### What you have to do
Among the lines below, keep only those from the one containing "822x581 pixels." through the one containing "Task: Open the Theme dropdown showing forest", and reproduce them exactly.

-------- Entries shown

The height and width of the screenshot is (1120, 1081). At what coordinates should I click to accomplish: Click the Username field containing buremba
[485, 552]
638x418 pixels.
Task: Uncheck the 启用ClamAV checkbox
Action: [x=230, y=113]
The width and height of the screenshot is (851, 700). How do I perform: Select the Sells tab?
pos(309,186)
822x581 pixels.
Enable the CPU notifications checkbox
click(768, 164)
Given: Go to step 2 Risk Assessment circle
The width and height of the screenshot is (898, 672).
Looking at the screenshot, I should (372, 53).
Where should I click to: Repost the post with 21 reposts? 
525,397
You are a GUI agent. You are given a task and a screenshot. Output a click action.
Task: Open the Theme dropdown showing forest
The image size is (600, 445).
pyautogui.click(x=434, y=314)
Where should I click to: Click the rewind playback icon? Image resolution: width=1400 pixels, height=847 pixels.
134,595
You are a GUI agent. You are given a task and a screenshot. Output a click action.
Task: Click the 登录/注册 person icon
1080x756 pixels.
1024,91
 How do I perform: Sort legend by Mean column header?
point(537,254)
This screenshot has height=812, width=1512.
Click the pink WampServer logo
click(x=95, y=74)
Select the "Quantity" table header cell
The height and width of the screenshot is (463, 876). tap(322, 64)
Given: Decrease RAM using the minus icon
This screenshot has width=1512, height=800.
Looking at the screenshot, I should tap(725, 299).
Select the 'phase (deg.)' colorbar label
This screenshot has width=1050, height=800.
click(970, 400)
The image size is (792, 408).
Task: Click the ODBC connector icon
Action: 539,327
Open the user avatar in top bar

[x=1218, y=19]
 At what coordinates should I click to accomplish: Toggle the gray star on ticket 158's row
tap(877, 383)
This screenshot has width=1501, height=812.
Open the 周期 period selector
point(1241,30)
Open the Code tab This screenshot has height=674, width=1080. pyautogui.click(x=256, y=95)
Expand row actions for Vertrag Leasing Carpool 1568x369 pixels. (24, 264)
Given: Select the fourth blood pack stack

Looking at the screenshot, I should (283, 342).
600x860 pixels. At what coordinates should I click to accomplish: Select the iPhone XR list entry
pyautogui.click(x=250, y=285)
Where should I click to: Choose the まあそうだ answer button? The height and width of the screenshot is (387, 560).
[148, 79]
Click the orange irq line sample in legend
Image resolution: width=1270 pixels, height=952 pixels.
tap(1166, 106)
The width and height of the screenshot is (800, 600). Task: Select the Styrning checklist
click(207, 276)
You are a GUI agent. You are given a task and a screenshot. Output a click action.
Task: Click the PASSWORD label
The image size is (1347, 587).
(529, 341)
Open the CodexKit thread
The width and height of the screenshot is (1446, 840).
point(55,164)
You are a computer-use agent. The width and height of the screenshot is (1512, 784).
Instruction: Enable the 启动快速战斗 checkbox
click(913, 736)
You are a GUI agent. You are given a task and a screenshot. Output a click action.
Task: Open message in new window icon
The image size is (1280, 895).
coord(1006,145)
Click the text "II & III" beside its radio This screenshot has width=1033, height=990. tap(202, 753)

----------------

### Exercise result
822x581 pixels.
Enable the CPU notifications checkbox
click(768, 164)
Given: Go to step 2 Risk Assessment circle
The width and height of the screenshot is (898, 672).
Looking at the screenshot, I should (372, 53).
Where should I click to: Repost the post with 21 reposts? 
525,397
You are a GUI agent. You are given a task and a screenshot. Output a click action.
Task: Open the Theme dropdown showing forest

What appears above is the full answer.